| PROMPT |
The lines to copy are those in the records below that hold the word "Help".

═════ EXCERPTED RECORDS ═════

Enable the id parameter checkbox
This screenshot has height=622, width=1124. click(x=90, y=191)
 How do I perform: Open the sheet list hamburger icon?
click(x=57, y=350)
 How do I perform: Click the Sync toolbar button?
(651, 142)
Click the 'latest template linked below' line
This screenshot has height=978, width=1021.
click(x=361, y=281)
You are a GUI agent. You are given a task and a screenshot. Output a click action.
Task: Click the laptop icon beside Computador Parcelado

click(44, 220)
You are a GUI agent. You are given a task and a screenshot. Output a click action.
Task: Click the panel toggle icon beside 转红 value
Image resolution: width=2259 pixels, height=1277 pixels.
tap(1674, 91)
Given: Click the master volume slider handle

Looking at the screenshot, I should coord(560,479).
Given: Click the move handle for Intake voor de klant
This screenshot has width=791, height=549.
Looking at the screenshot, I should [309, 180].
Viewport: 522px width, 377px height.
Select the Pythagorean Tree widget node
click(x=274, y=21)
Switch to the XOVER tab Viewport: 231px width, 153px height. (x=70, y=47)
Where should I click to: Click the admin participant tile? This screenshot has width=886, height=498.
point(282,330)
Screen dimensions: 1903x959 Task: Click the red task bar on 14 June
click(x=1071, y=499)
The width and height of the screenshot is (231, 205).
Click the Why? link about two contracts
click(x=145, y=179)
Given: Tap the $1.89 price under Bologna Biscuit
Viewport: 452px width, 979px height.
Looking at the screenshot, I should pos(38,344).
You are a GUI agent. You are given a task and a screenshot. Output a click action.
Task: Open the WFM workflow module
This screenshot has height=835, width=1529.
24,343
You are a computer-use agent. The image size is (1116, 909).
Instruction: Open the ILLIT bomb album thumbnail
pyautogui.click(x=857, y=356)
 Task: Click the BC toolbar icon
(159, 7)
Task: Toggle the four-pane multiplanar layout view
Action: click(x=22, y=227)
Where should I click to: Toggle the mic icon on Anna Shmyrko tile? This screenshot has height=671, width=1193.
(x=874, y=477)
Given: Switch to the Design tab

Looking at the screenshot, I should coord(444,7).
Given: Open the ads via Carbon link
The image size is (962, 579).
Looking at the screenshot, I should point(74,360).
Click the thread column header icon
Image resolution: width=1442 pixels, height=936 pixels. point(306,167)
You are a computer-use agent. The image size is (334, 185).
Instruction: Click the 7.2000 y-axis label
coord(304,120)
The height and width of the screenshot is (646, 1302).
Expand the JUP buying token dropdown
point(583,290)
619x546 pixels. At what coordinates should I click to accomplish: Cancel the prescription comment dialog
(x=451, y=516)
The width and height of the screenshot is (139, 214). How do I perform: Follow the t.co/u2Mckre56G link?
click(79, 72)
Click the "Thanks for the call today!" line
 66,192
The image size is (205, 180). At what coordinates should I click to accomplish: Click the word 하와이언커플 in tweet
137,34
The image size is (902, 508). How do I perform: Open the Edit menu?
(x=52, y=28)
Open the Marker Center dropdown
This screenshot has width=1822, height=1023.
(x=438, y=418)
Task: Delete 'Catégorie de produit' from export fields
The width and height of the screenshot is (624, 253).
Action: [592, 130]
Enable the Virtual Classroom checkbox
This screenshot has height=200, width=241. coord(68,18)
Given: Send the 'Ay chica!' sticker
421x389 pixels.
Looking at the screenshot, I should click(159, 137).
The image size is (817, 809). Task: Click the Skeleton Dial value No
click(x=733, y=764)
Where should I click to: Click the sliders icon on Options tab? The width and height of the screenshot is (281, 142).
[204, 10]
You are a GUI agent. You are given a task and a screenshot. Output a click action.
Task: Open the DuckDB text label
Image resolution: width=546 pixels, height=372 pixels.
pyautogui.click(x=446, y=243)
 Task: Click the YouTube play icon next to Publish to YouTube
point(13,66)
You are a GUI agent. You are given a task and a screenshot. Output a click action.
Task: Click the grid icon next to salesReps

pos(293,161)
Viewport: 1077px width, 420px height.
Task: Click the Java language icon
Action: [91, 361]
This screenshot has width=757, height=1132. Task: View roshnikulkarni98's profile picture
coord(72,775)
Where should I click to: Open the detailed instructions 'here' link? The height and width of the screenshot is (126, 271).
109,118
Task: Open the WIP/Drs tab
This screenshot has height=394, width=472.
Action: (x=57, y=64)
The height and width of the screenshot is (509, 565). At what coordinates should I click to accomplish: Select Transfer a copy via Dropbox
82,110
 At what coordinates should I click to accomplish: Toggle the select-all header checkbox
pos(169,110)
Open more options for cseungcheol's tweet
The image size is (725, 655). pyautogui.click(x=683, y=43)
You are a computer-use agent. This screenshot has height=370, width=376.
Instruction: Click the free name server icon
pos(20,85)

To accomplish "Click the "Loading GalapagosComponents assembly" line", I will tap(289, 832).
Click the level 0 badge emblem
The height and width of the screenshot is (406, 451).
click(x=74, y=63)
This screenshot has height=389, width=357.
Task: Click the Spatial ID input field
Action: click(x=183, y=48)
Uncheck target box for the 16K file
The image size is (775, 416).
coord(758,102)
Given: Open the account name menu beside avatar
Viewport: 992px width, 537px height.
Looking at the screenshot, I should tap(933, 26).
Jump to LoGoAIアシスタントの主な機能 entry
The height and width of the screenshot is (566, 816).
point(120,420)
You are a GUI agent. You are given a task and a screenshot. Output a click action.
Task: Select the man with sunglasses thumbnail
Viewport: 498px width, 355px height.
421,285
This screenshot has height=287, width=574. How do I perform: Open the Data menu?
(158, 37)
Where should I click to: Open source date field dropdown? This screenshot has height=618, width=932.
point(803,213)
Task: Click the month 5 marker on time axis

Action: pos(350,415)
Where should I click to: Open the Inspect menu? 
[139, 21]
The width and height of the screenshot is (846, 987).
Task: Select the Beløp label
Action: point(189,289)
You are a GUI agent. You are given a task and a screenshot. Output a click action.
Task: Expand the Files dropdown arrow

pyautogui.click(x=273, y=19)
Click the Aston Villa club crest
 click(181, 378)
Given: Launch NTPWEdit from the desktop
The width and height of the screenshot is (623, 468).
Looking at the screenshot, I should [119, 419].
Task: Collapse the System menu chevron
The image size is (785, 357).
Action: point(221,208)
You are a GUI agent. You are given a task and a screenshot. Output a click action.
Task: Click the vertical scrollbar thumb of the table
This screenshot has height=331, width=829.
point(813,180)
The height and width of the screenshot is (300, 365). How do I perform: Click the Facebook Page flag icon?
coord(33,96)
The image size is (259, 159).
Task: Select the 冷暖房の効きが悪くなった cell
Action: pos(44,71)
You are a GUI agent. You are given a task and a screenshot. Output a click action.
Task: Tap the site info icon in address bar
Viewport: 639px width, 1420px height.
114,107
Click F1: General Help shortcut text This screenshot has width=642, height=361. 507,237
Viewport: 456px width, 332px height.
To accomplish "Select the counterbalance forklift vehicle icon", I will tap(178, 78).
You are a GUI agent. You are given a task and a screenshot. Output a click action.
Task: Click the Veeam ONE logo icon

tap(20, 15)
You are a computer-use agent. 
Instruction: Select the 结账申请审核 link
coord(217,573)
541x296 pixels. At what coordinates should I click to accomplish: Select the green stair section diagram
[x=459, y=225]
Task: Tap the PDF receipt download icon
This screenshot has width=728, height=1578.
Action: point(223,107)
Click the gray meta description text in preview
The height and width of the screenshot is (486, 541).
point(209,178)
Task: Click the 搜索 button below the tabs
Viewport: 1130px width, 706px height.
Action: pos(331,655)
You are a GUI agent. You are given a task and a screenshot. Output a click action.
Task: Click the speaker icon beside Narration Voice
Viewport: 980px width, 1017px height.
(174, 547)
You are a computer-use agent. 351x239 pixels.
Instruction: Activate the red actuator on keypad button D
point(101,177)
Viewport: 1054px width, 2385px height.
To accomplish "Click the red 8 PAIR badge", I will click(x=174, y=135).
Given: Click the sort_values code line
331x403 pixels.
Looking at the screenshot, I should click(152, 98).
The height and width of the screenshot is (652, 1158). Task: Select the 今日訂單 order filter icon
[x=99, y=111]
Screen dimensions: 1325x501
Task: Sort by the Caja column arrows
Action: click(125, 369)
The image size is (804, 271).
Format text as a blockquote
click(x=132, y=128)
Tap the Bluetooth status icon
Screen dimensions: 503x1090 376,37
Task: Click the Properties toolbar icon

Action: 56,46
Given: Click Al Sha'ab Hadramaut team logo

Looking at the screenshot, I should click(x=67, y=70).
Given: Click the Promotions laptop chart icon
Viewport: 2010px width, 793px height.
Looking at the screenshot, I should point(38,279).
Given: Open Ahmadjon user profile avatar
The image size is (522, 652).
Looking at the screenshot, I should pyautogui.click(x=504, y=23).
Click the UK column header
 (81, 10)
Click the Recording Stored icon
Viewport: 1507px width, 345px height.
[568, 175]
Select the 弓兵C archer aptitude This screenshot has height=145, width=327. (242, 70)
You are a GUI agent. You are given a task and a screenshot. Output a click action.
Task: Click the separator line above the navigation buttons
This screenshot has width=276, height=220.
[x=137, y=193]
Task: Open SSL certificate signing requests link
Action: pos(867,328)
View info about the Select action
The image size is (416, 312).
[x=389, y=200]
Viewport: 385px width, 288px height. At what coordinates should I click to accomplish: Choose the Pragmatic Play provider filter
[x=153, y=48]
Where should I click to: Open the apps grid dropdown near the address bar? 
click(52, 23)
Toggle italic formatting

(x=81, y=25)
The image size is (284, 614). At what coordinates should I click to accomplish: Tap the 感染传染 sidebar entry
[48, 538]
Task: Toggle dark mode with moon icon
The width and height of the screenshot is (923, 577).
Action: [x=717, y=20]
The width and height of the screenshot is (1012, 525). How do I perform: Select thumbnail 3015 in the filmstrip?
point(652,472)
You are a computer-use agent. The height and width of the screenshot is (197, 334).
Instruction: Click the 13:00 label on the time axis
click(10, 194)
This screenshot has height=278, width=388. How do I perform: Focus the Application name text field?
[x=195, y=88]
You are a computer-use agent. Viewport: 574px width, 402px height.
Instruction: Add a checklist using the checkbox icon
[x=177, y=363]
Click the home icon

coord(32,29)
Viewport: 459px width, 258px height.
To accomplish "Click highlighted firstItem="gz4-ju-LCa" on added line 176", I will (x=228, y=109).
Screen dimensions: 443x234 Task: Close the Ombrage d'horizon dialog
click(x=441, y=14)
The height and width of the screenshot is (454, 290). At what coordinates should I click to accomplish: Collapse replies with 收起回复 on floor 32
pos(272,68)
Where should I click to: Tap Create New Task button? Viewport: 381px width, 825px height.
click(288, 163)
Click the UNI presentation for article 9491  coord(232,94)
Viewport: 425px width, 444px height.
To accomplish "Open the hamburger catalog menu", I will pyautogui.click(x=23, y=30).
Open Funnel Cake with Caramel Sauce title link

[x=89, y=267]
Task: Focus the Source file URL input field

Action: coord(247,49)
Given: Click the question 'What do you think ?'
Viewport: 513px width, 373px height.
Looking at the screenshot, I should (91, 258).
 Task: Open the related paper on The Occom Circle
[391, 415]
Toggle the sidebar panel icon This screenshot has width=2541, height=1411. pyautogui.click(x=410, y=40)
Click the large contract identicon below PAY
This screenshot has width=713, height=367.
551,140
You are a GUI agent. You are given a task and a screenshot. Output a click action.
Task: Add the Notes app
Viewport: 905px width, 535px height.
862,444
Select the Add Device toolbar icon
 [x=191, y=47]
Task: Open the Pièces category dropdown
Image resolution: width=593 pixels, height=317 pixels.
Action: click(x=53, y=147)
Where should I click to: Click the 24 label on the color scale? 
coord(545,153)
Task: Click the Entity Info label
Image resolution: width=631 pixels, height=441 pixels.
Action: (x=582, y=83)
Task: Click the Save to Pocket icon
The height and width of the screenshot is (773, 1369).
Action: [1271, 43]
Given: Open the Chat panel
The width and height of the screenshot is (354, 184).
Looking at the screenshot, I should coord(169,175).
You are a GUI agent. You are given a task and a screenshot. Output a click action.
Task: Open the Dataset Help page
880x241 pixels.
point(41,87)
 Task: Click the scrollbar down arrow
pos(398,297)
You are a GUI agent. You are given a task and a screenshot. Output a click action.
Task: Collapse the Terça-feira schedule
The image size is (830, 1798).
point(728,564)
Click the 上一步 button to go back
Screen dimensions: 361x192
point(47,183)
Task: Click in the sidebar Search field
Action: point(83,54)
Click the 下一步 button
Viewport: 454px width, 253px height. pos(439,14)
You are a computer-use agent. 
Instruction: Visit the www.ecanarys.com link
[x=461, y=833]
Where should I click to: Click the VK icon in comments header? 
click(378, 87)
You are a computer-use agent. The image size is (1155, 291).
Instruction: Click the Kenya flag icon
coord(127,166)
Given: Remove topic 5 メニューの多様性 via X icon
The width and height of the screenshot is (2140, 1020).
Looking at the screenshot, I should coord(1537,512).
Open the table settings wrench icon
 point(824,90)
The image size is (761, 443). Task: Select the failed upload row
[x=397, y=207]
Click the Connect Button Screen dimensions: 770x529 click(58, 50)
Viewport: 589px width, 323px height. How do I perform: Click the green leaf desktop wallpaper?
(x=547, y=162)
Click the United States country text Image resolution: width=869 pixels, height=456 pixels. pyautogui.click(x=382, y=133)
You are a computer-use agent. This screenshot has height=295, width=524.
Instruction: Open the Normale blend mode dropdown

═════

| SOLVED PROBLEM |
Click F1: General Help shortcut text This screenshot has width=642, height=361. 507,237
Task: Open the Dataset Help page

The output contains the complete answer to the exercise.